Le président de la formation de jugement a dispensé la rapporteure publique, sur sa proposition, de prononcer ses conclusions à l'audience.
Les parties ont été régulièrement averties du jour de l'audience.
Le rapport de Mme Brodier a été entendu au cours de l'audience publique.
Considérant ce qui suit :
1. M. D... et Mme A..., ressortissants kosovars nés respectivement en 1988 et en 1989, sont entrés irrégulièrement sur le territoire français le 26 mai 2023 en compagnie de leurs deux enfants mineurs. Ils ont sollicité l'asile et se sont vu remettre une attestation de demande d'asile " procédure Dublin ". Par des arrêtés du 13 juillet 2023, la préfète du Bas-Rhin a ordonné leur transfert aux autorités allemandes et les a assignés à résidence pour une durée de quarante-cinq jours. Par un jugement du 7 août 2023, la magistrate désignée par le président du tribunal administratif de Strasbourg a, après avoir admis M. D... et Mme A... au bénéfice de l'aide juridictionnelle à titre provisoire, annulé les arrêtés les assignant à résidence en tant qu'ils obligent les intéressés à se présenter ensemble et accompagnés de leurs enfants mineurs à l'unité territoriale de la police aux frontières de Mulhouse et rejeté le surplus de leurs demandes. Par leurs requêtes, qu'il y a lieu de joindre pour statuer par un seul arrêt, M. D... et Mme A... doivent être regardés comme relevant appel des articles 2 et 3 du jugement du 7 août 2023 dont ils estiment qu'il a rejeté l'intégralité de leurs demandes tendant à l'annulation de ces arrêtés.

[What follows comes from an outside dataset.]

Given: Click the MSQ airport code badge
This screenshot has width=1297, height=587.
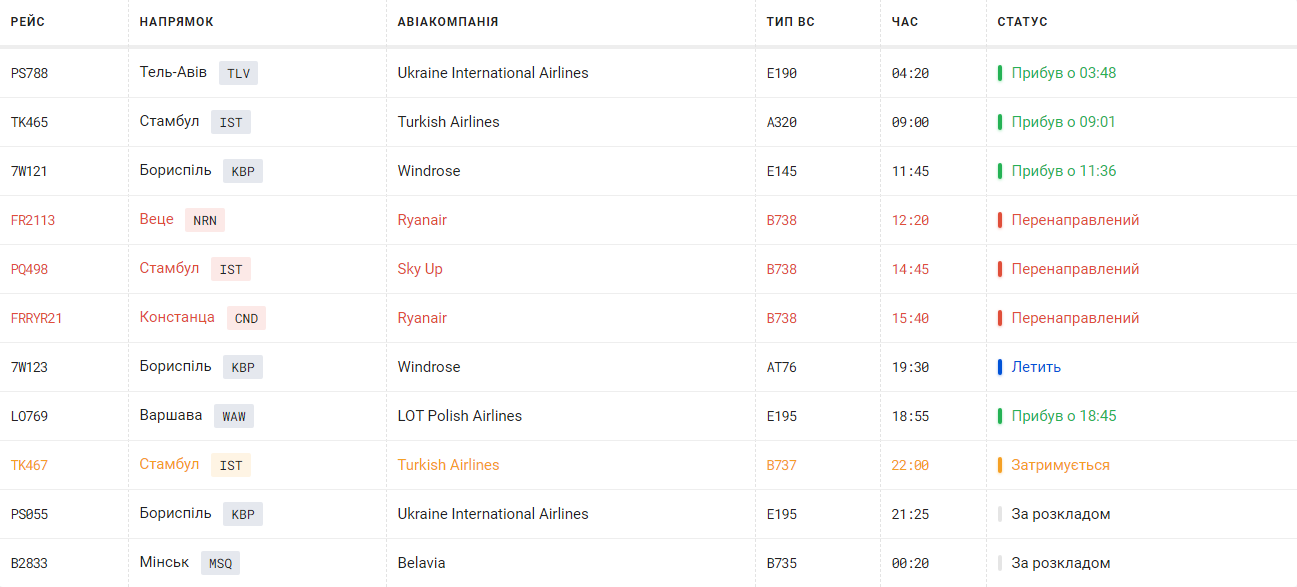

Sur la recevabilité des conclusions à fin d'annulation du jugement en tant qu'il a statué sur les arrêtés portant assignation à résidence :
2. Ainsi qu'il a été dit, le jugement attaqué du 7 août 2023 a partiellement fait droit aux demandes de M. D... et de Mme A... en annulant, parmi les modalités de contrôle des mesures d'assignation à résidence, l'obligation de pointage hebdomadaire en tant qu'elle leur imposait de se présenter ensemble et accompagnés de leurs deux enfants mineurs. Par suite, les requérants ne sont pas recevables, dans cette mesure, à demander l'annulation du jugement attaqué.
Sur la légalité des arrêtés de transfert :
3. Aux termes de l'article 17 du règlement (UE) n° 604/2013 : " 1. Par dérogation à l'article 3, paragraphe 1, chaque État membre peut décider d'examiner une demande de protection internationale qui lui est présentée par un ressortissant de pays tiers ou un apatride, même si cet examen ne lui incombe pas en vertu des critères fixés dans le présent règlement. / (...) ". Il résulte de ces dispositions que la faculté laissée à chaque Etat membre, par l'article 17 du règlement (UE) n° 604/2013, de décider d'examiner une demande de protection internationale qui est présentée par un ressortissant de pays tiers ou un apatride, même si cet examen ne lui incombe pas en vertu des critères fixés dans ce règlement, est discrétionnaire et ne constitue nullement un droit pour les demandeurs d'asile.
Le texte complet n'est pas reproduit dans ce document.